Une proposition conditionnelle pour battre la droite
Sur BFM-TV, Mathilde Panot, présidente du groupe LFI à l'Assemblée nationale, a déclaré : « Lorsque les “insoumis” arriveront en tête au premier tour, ils proposeront le rassemblement et ils créeront les conditions pour le rassemblement, notamment avec les autres listes de gauche. » Manuel Bompard, coordinateur du mouvement, a confirmé cette approche sur RTL, expliquant qu'elle vise à battre la droite et l'extrême droite. Il a souligné la tradition politique à gauche où les listes se rassemblent plutôt que de se désister mutuellement entre les deux tours.
Bompard a ajouté que si un autre parti que LFI arrive en tête dans une commune, c'est à lui de proposer ou non le rassemblement. Mathilde Panot a estimé que les socialistes ne sont « pas clairs » sur leur position et que c'est à eux de répondre à cette question.
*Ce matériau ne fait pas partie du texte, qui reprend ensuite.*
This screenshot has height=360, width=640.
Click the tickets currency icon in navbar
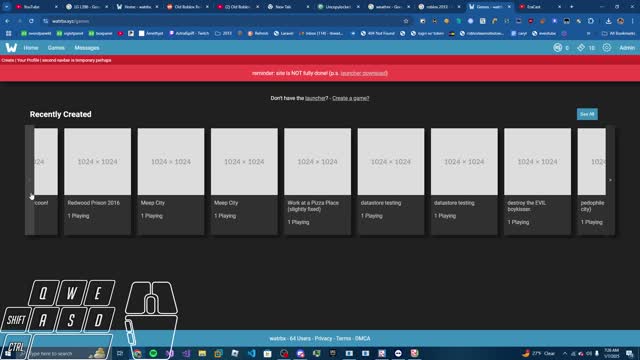tap(581, 48)

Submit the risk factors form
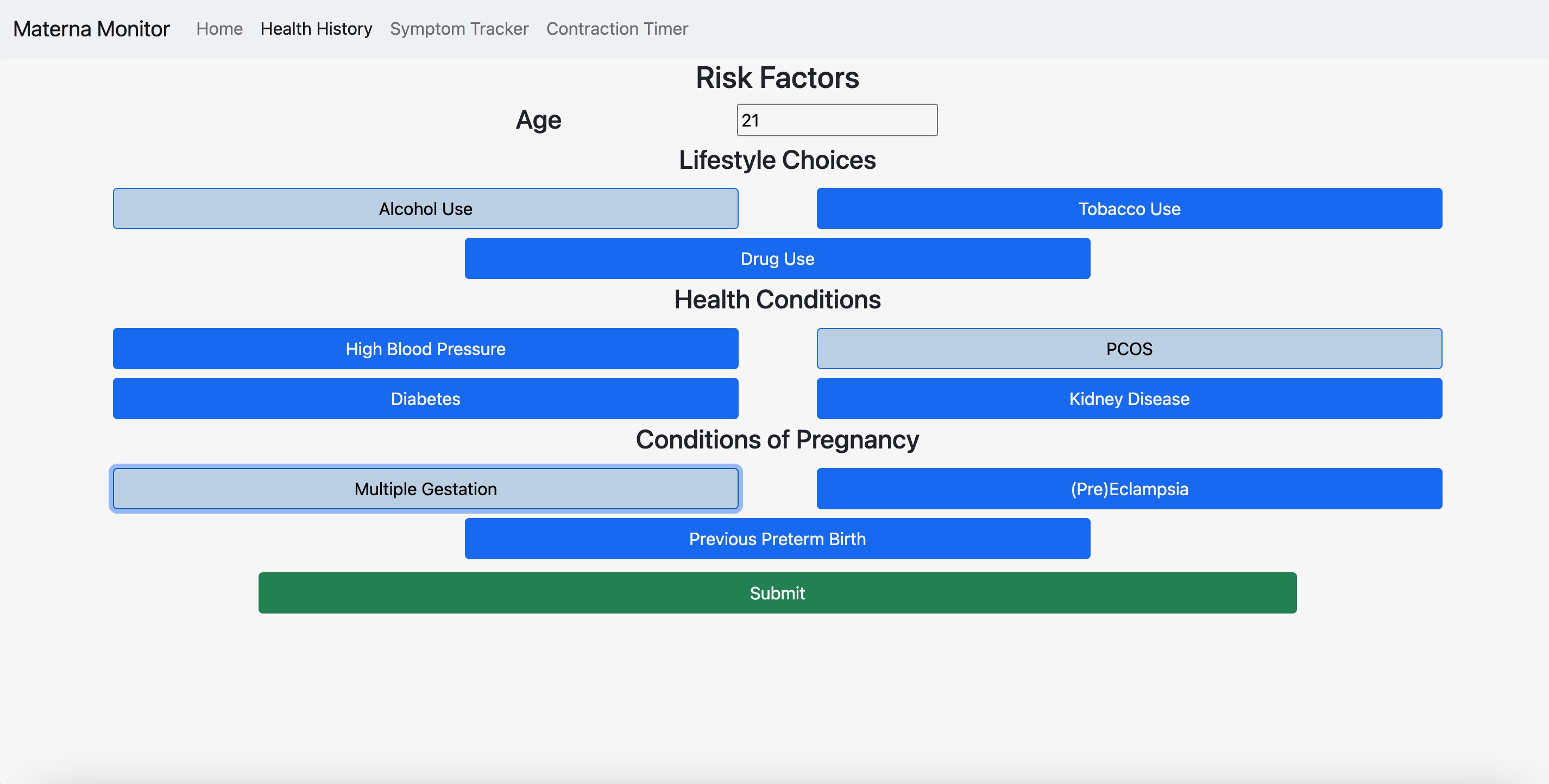tap(778, 593)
Des défis pour le Parti socialiste et des appels à la clarification
Dans certaines villes comme Toulouse, Marseille ou Amiens, les listes d'union de la gauche pourraient avoir besoin des voix de l'électorat insoumis pour l'emporter. Cependant, le cas où une liste LFI arriverait en tête semble moins fréquent. Pour le Parti socialiste (PS), une alliance avec LFI est épineuse depuis la mise en cause de collaborateurs du député Raphaël Arnault dans l'enquête sur l'agression mortelle de Quentin Deranque.
Le secrétaire général du PS, Pierre Jouvet, a exclu tout accord national pour les municipales, mais a admis de « rares » rapprochements possibles si les candidats insoumis clarifient leur position sur le rapport de leur mouvement à la violence politique. D'autres personnalités du PS, comme l'ancien président François Hollande ou le député Jérôme Guedj, ont appelé à écarter tout arrangement avec LFI au second tour.
Le soutien de LFI à Raphaël Arnault
Mathilde Panot a également exprimé sa fierté de compter Raphaël Arnault dans son groupe et a affirmé qu'il pourrait être réinvesti aux prochaines législatives « s'il le souhaite ». Cette déclaration intervient alors que LFI fait face à des tensions politiques accrues suite à l'affaire Deranque.
Cette annonce de LFI marque une tentative de consolidation des forces de gauche en vue des municipales, tout en naviguant dans un contexte politique polarisé et chargé d'émotions.